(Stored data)
::::::::
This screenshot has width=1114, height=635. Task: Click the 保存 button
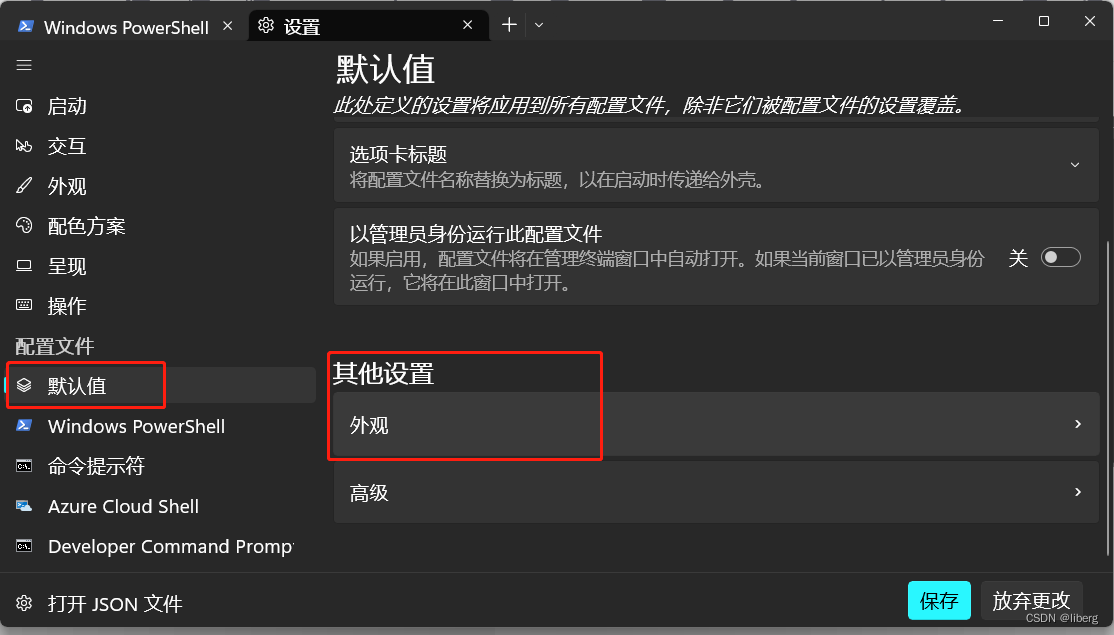coord(939,601)
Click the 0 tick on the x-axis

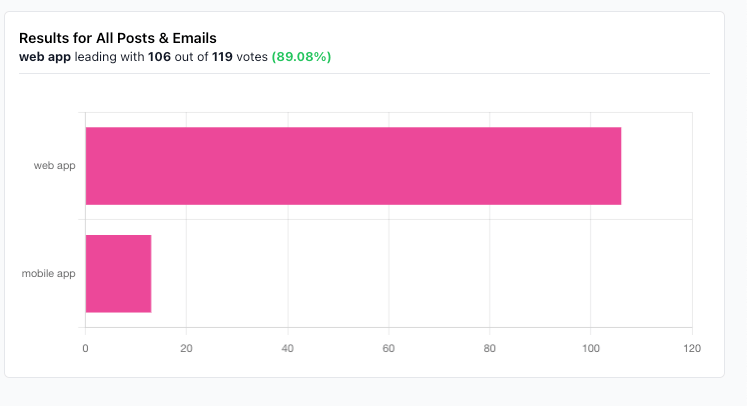(85, 348)
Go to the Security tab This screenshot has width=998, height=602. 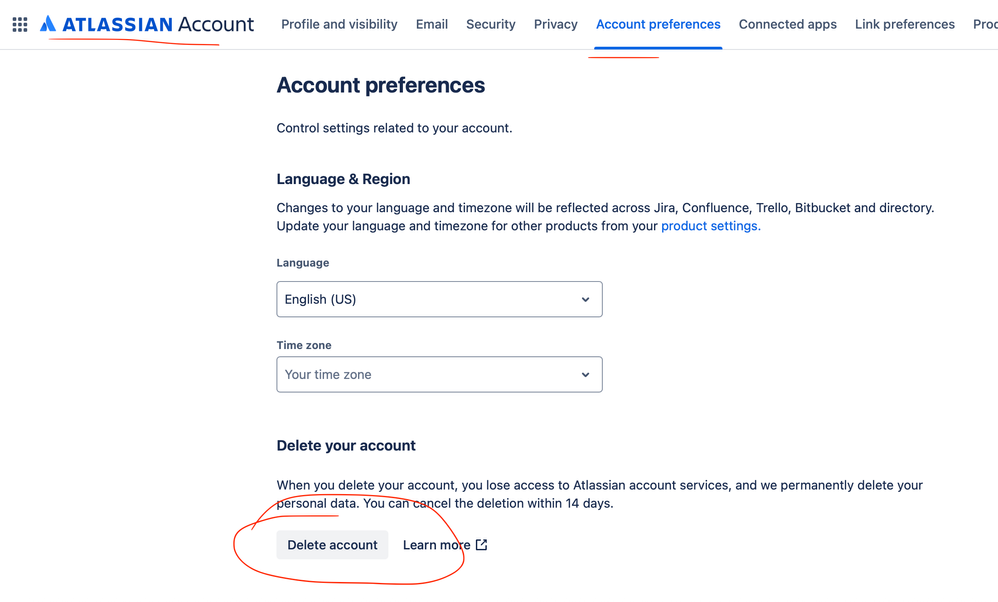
::::::::
- **ABOUT THIS EXERCISE**: Print the entries above word for word, without pictures.

- **ANSWER SPACE**:
This screenshot has width=1114, height=635. Task: Click the 保存 button
coord(939,601)
Click the 0 tick on the x-axis

(85, 348)
Go to the Security tab This screenshot has width=998, height=602. 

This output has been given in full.